■ WHAT TO PRODUCE:
Please edit the records below by replacing "computer-use agent" with "desktop agent" wherever it occurs, and reproduce all of the lines with everything else unchanged.

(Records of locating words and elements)
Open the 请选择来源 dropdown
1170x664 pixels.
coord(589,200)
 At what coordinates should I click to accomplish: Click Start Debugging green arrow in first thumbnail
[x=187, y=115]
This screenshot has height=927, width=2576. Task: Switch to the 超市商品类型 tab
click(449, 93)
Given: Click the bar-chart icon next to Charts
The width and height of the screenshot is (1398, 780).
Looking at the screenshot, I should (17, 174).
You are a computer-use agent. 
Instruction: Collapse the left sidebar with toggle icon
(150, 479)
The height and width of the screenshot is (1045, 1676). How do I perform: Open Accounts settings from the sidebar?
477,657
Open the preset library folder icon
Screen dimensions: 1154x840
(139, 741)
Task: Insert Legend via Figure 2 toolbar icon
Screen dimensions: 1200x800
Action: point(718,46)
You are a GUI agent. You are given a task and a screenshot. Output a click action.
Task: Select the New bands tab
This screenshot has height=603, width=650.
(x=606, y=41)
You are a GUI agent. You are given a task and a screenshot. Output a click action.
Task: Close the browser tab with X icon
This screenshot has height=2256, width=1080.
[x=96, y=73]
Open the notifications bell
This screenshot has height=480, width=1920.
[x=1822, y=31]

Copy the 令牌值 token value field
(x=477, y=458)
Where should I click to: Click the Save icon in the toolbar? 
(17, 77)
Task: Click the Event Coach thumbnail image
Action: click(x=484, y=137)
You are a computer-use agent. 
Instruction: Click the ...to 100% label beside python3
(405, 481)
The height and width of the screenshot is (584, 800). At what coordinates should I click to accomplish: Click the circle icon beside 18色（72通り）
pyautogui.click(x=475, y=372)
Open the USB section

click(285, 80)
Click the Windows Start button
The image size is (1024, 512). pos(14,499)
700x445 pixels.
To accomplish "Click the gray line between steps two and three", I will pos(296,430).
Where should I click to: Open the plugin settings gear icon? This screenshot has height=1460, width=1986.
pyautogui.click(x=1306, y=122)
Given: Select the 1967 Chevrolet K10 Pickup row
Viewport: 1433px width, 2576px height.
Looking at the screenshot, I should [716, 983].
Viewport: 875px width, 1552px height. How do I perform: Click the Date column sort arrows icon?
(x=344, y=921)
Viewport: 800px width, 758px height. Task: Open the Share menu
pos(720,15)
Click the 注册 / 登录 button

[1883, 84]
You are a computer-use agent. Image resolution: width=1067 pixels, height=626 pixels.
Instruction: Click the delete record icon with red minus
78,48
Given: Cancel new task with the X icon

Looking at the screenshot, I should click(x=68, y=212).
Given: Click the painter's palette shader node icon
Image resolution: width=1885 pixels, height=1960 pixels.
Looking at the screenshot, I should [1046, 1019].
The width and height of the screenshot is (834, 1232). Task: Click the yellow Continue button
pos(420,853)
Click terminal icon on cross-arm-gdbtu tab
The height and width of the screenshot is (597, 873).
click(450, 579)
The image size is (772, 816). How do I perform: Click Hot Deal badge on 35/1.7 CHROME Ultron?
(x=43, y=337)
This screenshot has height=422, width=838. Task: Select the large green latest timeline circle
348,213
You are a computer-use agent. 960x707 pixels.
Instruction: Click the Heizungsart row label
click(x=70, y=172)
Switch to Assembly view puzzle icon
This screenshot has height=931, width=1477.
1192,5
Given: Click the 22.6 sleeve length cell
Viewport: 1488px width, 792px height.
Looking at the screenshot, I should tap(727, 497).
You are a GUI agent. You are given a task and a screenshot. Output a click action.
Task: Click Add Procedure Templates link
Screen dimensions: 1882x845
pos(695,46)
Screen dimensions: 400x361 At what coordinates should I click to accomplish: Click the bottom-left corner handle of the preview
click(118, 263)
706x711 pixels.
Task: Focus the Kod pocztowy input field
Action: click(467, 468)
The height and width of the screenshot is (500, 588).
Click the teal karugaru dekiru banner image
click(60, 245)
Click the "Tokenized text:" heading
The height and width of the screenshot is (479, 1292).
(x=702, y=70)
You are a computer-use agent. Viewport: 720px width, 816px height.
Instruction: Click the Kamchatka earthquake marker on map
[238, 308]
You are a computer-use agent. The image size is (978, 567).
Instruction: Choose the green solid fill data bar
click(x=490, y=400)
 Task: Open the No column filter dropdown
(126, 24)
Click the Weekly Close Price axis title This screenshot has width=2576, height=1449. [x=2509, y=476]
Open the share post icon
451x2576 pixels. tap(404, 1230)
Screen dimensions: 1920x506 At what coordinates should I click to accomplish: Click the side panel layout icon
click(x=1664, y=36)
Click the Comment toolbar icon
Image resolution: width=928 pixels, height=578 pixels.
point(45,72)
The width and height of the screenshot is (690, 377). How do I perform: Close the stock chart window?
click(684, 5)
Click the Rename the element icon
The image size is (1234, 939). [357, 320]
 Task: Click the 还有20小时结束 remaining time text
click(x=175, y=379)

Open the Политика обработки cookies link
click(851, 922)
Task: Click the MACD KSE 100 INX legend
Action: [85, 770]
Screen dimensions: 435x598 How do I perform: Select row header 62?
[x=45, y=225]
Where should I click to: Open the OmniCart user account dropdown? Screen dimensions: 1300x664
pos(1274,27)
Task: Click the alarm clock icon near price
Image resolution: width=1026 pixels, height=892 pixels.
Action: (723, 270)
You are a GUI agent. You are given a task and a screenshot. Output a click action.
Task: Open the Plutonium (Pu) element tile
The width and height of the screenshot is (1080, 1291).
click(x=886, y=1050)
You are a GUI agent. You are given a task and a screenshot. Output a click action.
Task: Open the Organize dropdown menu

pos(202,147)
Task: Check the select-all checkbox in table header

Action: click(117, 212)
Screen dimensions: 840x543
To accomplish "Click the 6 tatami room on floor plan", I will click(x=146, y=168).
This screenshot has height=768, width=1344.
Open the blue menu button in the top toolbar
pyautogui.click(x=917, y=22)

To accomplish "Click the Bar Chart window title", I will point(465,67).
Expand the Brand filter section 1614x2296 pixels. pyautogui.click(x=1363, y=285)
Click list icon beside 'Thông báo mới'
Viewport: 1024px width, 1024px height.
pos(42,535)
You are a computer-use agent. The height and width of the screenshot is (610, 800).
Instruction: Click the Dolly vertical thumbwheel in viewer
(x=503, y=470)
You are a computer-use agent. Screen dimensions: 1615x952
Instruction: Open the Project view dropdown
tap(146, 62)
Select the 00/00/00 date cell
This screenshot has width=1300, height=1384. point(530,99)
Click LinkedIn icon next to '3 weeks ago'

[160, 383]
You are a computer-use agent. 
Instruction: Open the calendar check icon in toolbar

■ FULL ANSWER:
Open the 请选择来源 dropdown
1170x664 pixels.
coord(589,200)
 At what coordinates should I click to accomplish: Click Start Debugging green arrow in first thumbnail
[x=187, y=115]
This screenshot has height=927, width=2576. Task: Switch to the 超市商品类型 tab
click(449, 93)
Given: Click the bar-chart icon next to Charts
The width and height of the screenshot is (1398, 780).
Looking at the screenshot, I should (17, 174).
You are a desktop agent. 
Instruction: Collapse the left sidebar with toggle icon
(150, 479)
The height and width of the screenshot is (1045, 1676). How do I perform: Open Accounts settings from the sidebar?
477,657
Open the preset library folder icon
Screen dimensions: 1154x840
(139, 741)
Task: Insert Legend via Figure 2 toolbar icon
Screen dimensions: 1200x800
Action: point(718,46)
You are a GUI agent. You are given a task and a screenshot. Output a click action.
Task: Select the New bands tab
This screenshot has height=603, width=650.
(x=606, y=41)
You are a GUI agent. You are given a task and a screenshot. Output a click action.
Task: Close the browser tab with X icon
This screenshot has height=2256, width=1080.
[x=96, y=73]
Open the notifications bell
This screenshot has height=480, width=1920.
[x=1822, y=31]

Copy the 令牌值 token value field
(x=477, y=458)
Where should I click to: Click the Save icon in the toolbar? 
(17, 77)
Task: Click the Event Coach thumbnail image
Action: click(x=484, y=137)
You are a desktop agent. 
Instruction: Click the ...to 100% label beside python3
(405, 481)
The height and width of the screenshot is (584, 800). At what coordinates should I click to accomplish: Click the circle icon beside 18色（72通り）
pyautogui.click(x=475, y=372)
Open the USB section

click(285, 80)
Click the Windows Start button
The image size is (1024, 512). pos(14,499)
700x445 pixels.
To accomplish "Click the gray line between steps two and three", I will pos(296,430).
Where should I click to: Open the plugin settings gear icon? This screenshot has height=1460, width=1986.
pyautogui.click(x=1306, y=122)
Given: Select the 1967 Chevrolet K10 Pickup row
Viewport: 1433px width, 2576px height.
Looking at the screenshot, I should [716, 983].
Viewport: 875px width, 1552px height. How do I perform: Click the Date column sort arrows icon?
(x=344, y=921)
Viewport: 800px width, 758px height. Task: Open the Share menu
pos(720,15)
Click the 注册 / 登录 button

[1883, 84]
You are a desktop agent. Image resolution: width=1067 pixels, height=626 pixels.
Instruction: Click the delete record icon with red minus
78,48
Given: Cancel new task with the X icon

Looking at the screenshot, I should click(x=68, y=212).
Given: Click the painter's palette shader node icon
Image resolution: width=1885 pixels, height=1960 pixels.
Looking at the screenshot, I should [1046, 1019].
The width and height of the screenshot is (834, 1232). Task: Click the yellow Continue button
pos(420,853)
Click terminal icon on cross-arm-gdbtu tab
The height and width of the screenshot is (597, 873).
click(450, 579)
The image size is (772, 816). How do I perform: Click Hot Deal badge on 35/1.7 CHROME Ultron?
(x=43, y=337)
This screenshot has height=422, width=838. Task: Select the large green latest timeline circle
348,213
You are a desktop agent. 960x707 pixels.
Instruction: Click the Heizungsart row label
click(x=70, y=172)
Switch to Assembly view puzzle icon
This screenshot has height=931, width=1477.
1192,5
Given: Click the 22.6 sleeve length cell
Viewport: 1488px width, 792px height.
Looking at the screenshot, I should tap(727, 497).
You are a GUI agent. You are given a task and a screenshot. Output a click action.
Task: Click Add Procedure Templates link
Screen dimensions: 1882x845
pos(695,46)
Screen dimensions: 400x361 At what coordinates should I click to accomplish: Click the bottom-left corner handle of the preview
click(118, 263)
706x711 pixels.
Task: Focus the Kod pocztowy input field
Action: click(467, 468)
The height and width of the screenshot is (500, 588).
Click the teal karugaru dekiru banner image
click(60, 245)
Click the "Tokenized text:" heading
The height and width of the screenshot is (479, 1292).
(x=702, y=70)
You are a desktop agent. Viewport: 720px width, 816px height.
Instruction: Click the Kamchatka earthquake marker on map
[238, 308]
You are a desktop agent. The image size is (978, 567).
Instruction: Choose the green solid fill data bar
click(x=490, y=400)
 Task: Open the No column filter dropdown
(126, 24)
Click the Weekly Close Price axis title This screenshot has width=2576, height=1449. [x=2509, y=476]
Open the share post icon
451x2576 pixels. tap(404, 1230)
Screen dimensions: 1920x506 At what coordinates should I click to accomplish: Click the side panel layout icon
click(x=1664, y=36)
Click the Comment toolbar icon
Image resolution: width=928 pixels, height=578 pixels.
point(45,72)
The width and height of the screenshot is (690, 377). How do I perform: Close the stock chart window?
click(684, 5)
Click the Rename the element icon
The image size is (1234, 939). [357, 320]
 Task: Click the 还有20小时结束 remaining time text
click(x=175, y=379)

Open the Политика обработки cookies link
click(851, 922)
Task: Click the MACD KSE 100 INX legend
Action: [85, 770]
Screen dimensions: 435x598 How do I perform: Select row header 62?
[x=45, y=225]
Where should I click to: Open the OmniCart user account dropdown? Screen dimensions: 1300x664
pos(1274,27)
Task: Click the alarm clock icon near price
Image resolution: width=1026 pixels, height=892 pixels.
Action: (723, 270)
You are a GUI agent. You are given a task and a screenshot. Output a click action.
Task: Open the Plutonium (Pu) element tile
The width and height of the screenshot is (1080, 1291).
click(x=886, y=1050)
You are a GUI agent. You are given a task and a screenshot. Output a click action.
Task: Open the Organize dropdown menu

pos(202,147)
Task: Check the select-all checkbox in table header

Action: click(117, 212)
Screen dimensions: 840x543
To accomplish "Click the 6 tatami room on floor plan", I will click(x=146, y=168).
This screenshot has height=768, width=1344.
Open the blue menu button in the top toolbar
pyautogui.click(x=917, y=22)

To accomplish "Click the Bar Chart window title", I will point(465,67).
Expand the Brand filter section 1614x2296 pixels. pyautogui.click(x=1363, y=285)
Click list icon beside 'Thông báo mới'
Viewport: 1024px width, 1024px height.
pos(42,535)
You are a desktop agent. The height and width of the screenshot is (610, 800).
Instruction: Click the Dolly vertical thumbwheel in viewer
(x=503, y=470)
You are a desktop agent. Screen dimensions: 1615x952
Instruction: Open the Project view dropdown
tap(146, 62)
Select the 00/00/00 date cell
This screenshot has width=1300, height=1384. point(530,99)
Click LinkedIn icon next to '3 weeks ago'

[160, 383]
You are a desktop agent. 
Instruction: Open the calendar check icon in toolbar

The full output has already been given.